Computational studies of naturalistic behaviors show that the act of acquiring information—whether it is overt
or remains internal to the brain—may indeed have material value, as it increases the chance of success of a future action (Tatler et al., 2011). However, these studies also show that the processes required to compute information value differ markedly from those that have been so far considered in decision tasks. A salient property of this process is that information value depends critically on the subjects’ uncertainty and, in the Rescorla-Wagner CT99021 equation is more closely related with the right side of the equation—the act of learning or modifying expectations. As a simple illustration of this distinction, consider again the tea-making task in Figure 2B. To prepare
and consume her tea, the subject must make both arm and leg actions, and in the reinforcement equation both actions would be assigned a high value term (V). The subject’s gaze, however, is very selectively allocated to the targets of the arm and not the leg actions. This selectivity GSK126 cannot be explained in terms of action value alone but reflects the fact that the arm movements have higher uncertainty and thus more to gain from new information. Thus, the drive that motivates a shift of gaze is not value per se but the need to learn—i.e., to update one’s predictions through new information. Independent support for a view of attention as a learning mechanism comes from an area of research that has been mostly separate all from the oculomotor field (but see Le Pelley, 2010) but has directly addressed
the cognitive aspects of information selection—namely, the question of how subjects learn from and about sensory cues ( Pearce and Mackintosh, 2010). A central finding emerging from these studies is that subjects estimate the reliability of a sensory stimulus based on their prior experience with that stimulus and use this knowledge to modulate their future learning based on that cue.
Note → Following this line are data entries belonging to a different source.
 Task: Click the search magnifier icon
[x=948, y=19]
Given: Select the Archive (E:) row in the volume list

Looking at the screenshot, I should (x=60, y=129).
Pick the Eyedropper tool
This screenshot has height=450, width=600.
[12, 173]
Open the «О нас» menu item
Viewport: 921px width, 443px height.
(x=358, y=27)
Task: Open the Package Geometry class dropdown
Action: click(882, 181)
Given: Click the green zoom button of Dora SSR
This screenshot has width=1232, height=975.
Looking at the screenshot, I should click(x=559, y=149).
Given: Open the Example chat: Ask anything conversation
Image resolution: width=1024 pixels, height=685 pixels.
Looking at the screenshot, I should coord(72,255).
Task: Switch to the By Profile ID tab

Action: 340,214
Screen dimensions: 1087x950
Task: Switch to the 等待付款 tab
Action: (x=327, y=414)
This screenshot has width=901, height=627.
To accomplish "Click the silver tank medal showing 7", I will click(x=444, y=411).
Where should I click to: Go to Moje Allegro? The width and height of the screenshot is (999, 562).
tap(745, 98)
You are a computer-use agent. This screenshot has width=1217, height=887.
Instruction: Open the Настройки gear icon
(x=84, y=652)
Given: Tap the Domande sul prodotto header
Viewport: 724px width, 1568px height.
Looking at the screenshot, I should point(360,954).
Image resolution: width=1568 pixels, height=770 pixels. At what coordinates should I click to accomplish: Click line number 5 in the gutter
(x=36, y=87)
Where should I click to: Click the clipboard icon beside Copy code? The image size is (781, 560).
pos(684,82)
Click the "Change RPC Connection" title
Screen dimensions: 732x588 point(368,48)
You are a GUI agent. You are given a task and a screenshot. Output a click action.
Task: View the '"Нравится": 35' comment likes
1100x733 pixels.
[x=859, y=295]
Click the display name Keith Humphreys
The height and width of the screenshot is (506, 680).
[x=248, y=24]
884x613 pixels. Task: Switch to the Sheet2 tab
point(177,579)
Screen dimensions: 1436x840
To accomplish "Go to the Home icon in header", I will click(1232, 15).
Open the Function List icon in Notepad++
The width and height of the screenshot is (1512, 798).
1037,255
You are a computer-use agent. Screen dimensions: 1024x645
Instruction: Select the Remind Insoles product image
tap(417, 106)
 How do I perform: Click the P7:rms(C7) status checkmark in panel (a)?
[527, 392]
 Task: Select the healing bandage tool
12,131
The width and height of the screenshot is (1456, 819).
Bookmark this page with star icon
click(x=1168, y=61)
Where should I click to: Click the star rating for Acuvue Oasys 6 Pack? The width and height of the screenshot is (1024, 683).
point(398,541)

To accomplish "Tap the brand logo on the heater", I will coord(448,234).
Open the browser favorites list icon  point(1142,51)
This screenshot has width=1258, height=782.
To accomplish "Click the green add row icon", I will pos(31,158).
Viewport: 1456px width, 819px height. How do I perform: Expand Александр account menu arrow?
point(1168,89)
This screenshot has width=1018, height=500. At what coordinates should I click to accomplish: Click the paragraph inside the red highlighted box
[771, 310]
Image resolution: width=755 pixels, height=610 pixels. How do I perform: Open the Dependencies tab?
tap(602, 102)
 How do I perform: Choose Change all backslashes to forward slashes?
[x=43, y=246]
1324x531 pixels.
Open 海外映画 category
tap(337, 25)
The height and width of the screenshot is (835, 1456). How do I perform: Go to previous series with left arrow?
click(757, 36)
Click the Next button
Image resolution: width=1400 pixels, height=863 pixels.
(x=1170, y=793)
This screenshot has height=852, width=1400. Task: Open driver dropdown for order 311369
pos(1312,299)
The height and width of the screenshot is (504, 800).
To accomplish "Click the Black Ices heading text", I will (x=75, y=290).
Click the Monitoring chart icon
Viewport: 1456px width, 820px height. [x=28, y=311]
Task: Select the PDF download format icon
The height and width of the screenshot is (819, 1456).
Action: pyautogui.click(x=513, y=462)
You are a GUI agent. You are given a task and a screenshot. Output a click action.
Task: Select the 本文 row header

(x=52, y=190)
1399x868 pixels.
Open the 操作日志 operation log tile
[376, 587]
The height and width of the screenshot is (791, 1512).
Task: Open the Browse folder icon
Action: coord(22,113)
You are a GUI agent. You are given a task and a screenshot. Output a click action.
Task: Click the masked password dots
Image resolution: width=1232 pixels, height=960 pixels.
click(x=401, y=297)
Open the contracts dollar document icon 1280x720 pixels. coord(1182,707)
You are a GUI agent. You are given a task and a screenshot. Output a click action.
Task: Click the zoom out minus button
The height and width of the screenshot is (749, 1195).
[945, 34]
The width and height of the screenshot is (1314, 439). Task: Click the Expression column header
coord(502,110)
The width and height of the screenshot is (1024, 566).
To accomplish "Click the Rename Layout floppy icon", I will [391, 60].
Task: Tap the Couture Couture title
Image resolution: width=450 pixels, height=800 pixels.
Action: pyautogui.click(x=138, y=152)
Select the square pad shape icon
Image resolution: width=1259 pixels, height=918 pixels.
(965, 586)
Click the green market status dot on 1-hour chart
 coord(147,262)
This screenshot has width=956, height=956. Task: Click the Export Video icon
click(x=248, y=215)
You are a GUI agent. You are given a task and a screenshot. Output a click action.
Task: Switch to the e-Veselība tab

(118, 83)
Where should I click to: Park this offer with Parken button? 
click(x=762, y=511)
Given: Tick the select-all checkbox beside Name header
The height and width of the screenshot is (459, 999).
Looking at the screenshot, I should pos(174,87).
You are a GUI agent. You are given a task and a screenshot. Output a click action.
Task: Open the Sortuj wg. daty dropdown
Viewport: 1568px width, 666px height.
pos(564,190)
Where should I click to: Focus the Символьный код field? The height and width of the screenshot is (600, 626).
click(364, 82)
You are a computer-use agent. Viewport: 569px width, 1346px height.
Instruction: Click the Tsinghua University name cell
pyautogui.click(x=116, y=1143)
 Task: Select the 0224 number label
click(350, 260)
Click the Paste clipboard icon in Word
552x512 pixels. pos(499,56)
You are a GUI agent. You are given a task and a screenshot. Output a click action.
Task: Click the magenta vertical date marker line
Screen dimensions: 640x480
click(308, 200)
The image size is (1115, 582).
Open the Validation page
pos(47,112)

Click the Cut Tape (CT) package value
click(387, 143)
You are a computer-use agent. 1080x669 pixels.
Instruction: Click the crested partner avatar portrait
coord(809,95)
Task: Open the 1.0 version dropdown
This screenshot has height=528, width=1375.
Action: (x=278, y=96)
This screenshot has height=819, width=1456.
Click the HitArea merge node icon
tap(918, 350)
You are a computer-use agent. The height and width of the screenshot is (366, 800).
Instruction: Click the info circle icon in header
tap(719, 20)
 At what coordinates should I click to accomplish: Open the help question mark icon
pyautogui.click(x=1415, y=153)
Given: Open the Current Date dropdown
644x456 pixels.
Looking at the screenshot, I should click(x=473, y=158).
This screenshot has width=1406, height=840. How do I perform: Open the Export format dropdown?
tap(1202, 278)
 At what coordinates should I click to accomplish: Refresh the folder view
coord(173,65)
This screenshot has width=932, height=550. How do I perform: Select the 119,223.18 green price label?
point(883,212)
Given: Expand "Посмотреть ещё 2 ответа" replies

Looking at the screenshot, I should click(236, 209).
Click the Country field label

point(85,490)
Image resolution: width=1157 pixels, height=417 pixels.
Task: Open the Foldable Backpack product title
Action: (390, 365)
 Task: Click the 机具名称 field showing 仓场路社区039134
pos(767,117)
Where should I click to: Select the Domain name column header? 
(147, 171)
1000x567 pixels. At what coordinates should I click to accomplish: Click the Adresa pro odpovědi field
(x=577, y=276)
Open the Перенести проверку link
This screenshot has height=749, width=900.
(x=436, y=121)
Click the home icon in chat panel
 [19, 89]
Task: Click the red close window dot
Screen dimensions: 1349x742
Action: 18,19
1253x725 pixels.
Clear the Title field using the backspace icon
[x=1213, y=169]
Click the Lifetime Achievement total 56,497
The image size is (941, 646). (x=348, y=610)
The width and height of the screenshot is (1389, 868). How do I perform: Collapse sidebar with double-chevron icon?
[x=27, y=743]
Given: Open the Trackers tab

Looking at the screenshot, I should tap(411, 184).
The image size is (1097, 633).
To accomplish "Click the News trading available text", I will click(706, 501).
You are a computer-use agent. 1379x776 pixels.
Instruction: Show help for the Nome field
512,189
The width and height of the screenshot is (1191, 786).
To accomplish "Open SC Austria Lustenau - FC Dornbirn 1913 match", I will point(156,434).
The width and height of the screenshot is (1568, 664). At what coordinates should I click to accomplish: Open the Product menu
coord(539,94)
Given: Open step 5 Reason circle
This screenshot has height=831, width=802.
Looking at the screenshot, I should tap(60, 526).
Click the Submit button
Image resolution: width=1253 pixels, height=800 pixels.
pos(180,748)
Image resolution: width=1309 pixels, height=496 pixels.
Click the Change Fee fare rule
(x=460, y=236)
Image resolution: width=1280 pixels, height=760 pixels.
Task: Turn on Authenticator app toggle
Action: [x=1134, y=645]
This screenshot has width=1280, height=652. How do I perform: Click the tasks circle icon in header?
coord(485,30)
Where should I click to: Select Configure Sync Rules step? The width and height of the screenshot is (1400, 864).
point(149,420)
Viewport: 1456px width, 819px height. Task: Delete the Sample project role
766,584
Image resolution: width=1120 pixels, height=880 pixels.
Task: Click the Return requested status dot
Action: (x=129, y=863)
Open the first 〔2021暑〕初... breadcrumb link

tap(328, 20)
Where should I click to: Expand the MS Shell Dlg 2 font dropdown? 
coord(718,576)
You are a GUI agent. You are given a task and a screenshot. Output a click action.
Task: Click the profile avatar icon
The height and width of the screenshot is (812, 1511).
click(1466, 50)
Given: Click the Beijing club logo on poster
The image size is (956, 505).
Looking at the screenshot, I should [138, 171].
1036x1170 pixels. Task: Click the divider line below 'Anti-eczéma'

In the Rescorla-Wagner equation this process is implemented using an associability parameter, α, which is a stimulus-specific learning rate ( Pearce and Mackintosh, 2010): equation(Equation 2) Vt=Vt−1+α∗β∗δVt=Vt−1+α∗β∗δ While, as we have seen above, the standard learning rate β is applied globally to a context or task, associability is a property of an individual cue and can differentially weight the available cues. As I discuss in detail in the following sections, this apparently simple modification entails a complex, hierarchical learning mechanism. It entails an executive process which, having previously learned the predictive validity of a sensory cue, guides the moment by moment information selection—i.e., has in effect learnt how to learn. A final line of evidence for the information-bound nature of eye movement control comes from single-neuron studies of target selection that dissociate shifts of attention from overt shifts of gaze (Gottlieb and Balan, 2010).